Jemma Blair
“As a kid [Bridport] was the best place to grow up. The community is very supportive—I feel like it’s given me so many opportunities."
"Tasmanians take risks, they give things a go. There are obstacles but you just keep on trying. Living here all my life, I saw my parents work hard, and it influenced me to strive. This is Tasmanian.”
Growing up in Bridport, on the north-east coast of Tasmania, Jemma Blair has always described herself as ‘Tasmanian’ before Australian.
Surrounded by panoramic coastal views of Bass Strait and the sloping hills of vineyards, she felt a strong sense of community around her from a very young age.
“As a kid it was the best place to grow up,” she says. “The community is very supportive—I feel like it’s given me so many opportunities and helped me make connections with new people easily, no matter where I go. I’m very driven and I think being surrounded by this community has encouraged me to achieve everything I have.”
It doesn’t seem easy to get where she is—a young woman from a regional town, in her final year of school and already a highly accomplished Australian Rules football player—but despite the potential hurdles, Jemma thinks her journey has been an easy and natural progression.

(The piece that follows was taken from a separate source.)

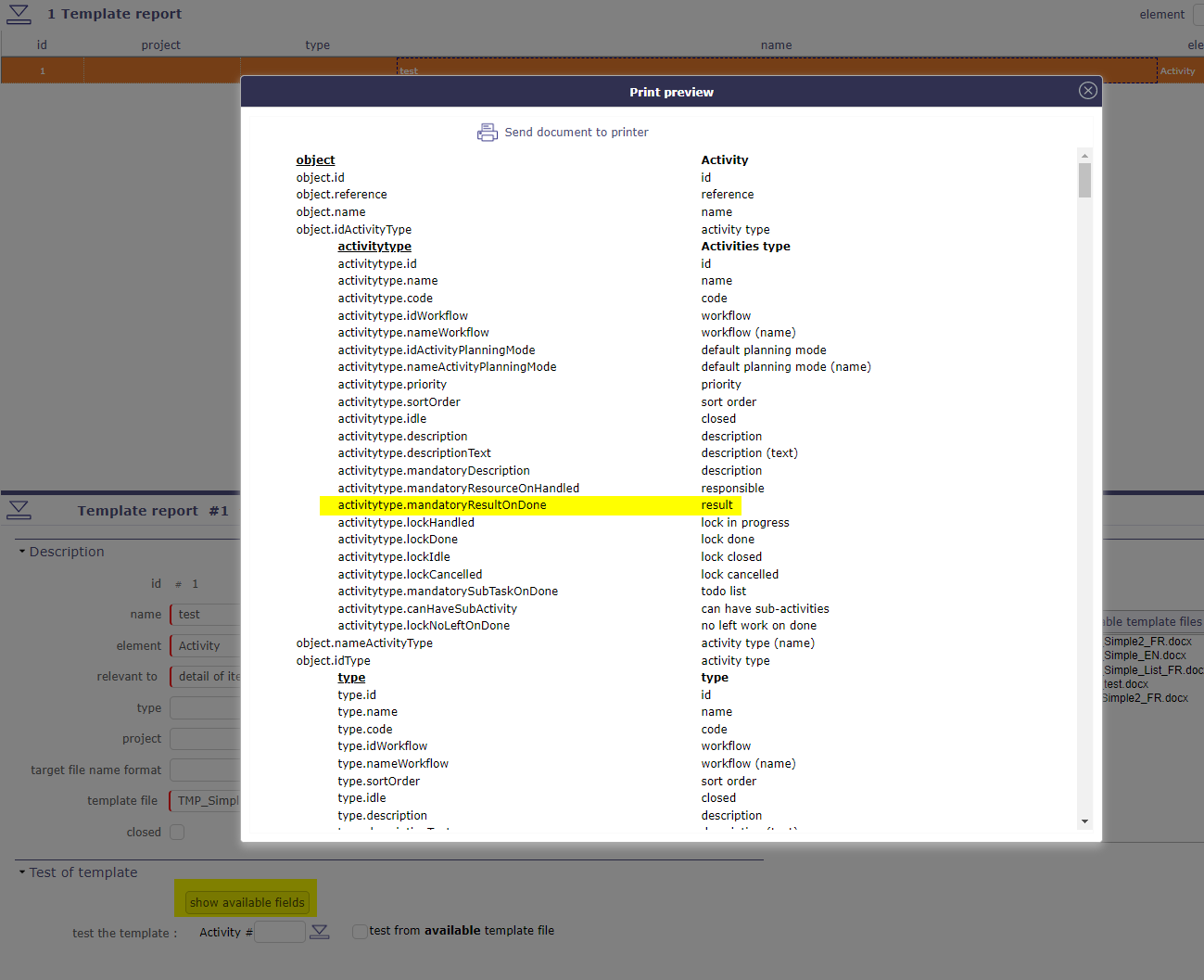This screenshot has height=980, width=1204.
Task: Select the highlighted activitytype.mandatoryResultOnDone row
Action: tap(441, 505)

Sporting events often double as social gatherings in small towns, and Bridport is no exception. It was common to see most of the community in attendance at games, and with her father heavily involved with the Bridport Football Club, Jemma was always surrounded by sports. While her dad coached her brother and other kids, Jemma stuck to netball and athletics until making the move to Launceston, an hour’s drive inland from the coastal community of Bridport with a population over sixty times the size.

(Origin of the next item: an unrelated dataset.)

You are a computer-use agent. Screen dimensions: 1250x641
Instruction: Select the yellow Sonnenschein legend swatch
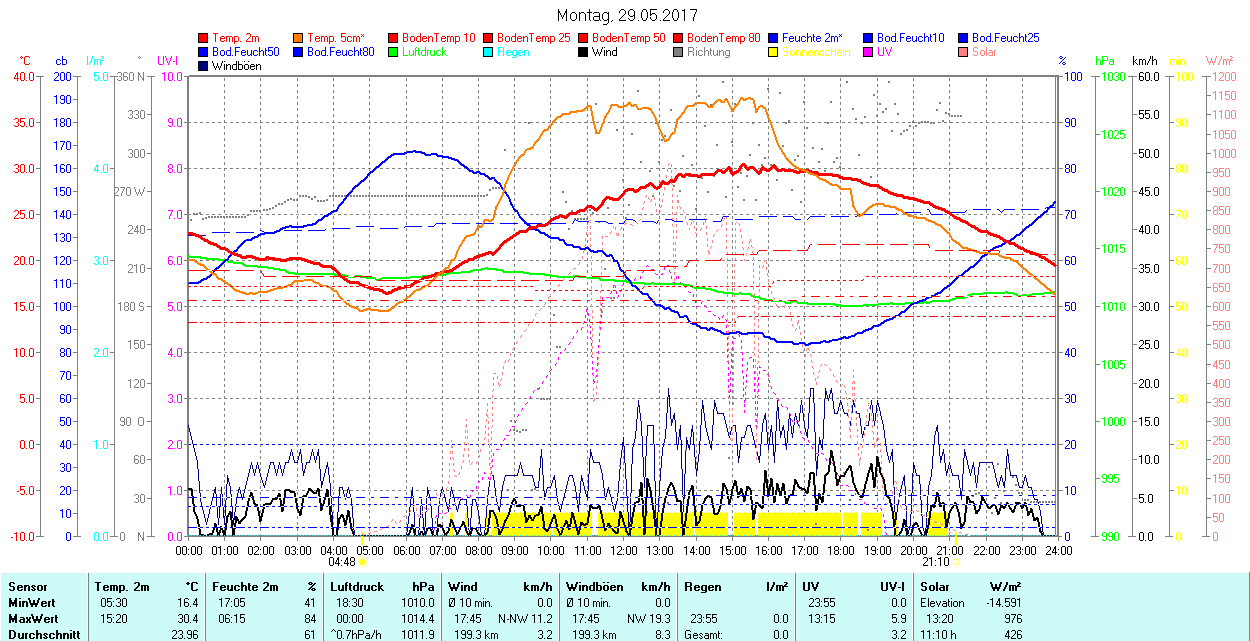[x=774, y=52]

“When I was younger, Dad used to take the Auskick for Bridport. It was all boys basically; I trained with them a few times, but back then it wasn’t really seen to be a serious option for women. After moving to Launceston, Deb Reynolds [first female assistant coach in Tasmanian State League history] started coaching the East Launceston Junior Football Club and I was encouraged to join, so I just thought I’d give it a go.”
After a few short years and a lot of hard work, Jemma is now vice-captain of the Tasmania Devils under-19s. She’s competed in national championships, played VFL with North Melbourne, and loves educating her peers on what it means to be Tasmanian when she plays on mainland Australia.
“When I travel people ask where I’m from, and when I say Tasmania they are intrigued. They don’t know much about it. I played in an under-19s national championship with teams made up of girls from around Australia, and when I told them I was from Tasmania, I was surprised by what they said. They really didn’t know much about the state I call home at all, other than Tasmania has ‘trees and nice beaches’—they even asked if we had the same digital music!”
“When I told them about my Tasmania, they were surprised. I think I convinced them to visit one day.”
While most people her age are still figuring out what’s next, Jemma is confident in her path. She’s driven to continue AFLW to the highest level she can but is thinking beyond her football career with plans to study degrees in Sport Sciences and Business for a profession in exercise physiology, or physiotherapy—maybe even start her own enterprise.
Wherever life takes her, Jemma knows that Tasmania is where she’ll end up, and Bridport will always be the town she calls home.
“We call our Launceston house ‘the shack’ and our Bridport house ‘the home’. I can’t picture myself living anywhere else,” she says.
“I’d like to think I’ll raise my kids here. It’s the best place to grow up. Tasmanians take risks, they give things a go. There are obstacles but you just keep on trying. Living here all my life, I saw my parents work hard, and it influenced me to strive.
“This is Tasmanian.”
Jemma Blair is one of 18 Tasmanians featured in our short film about the Tasmanian story. Jemma's scene was filmed at a football ground in East Launceston.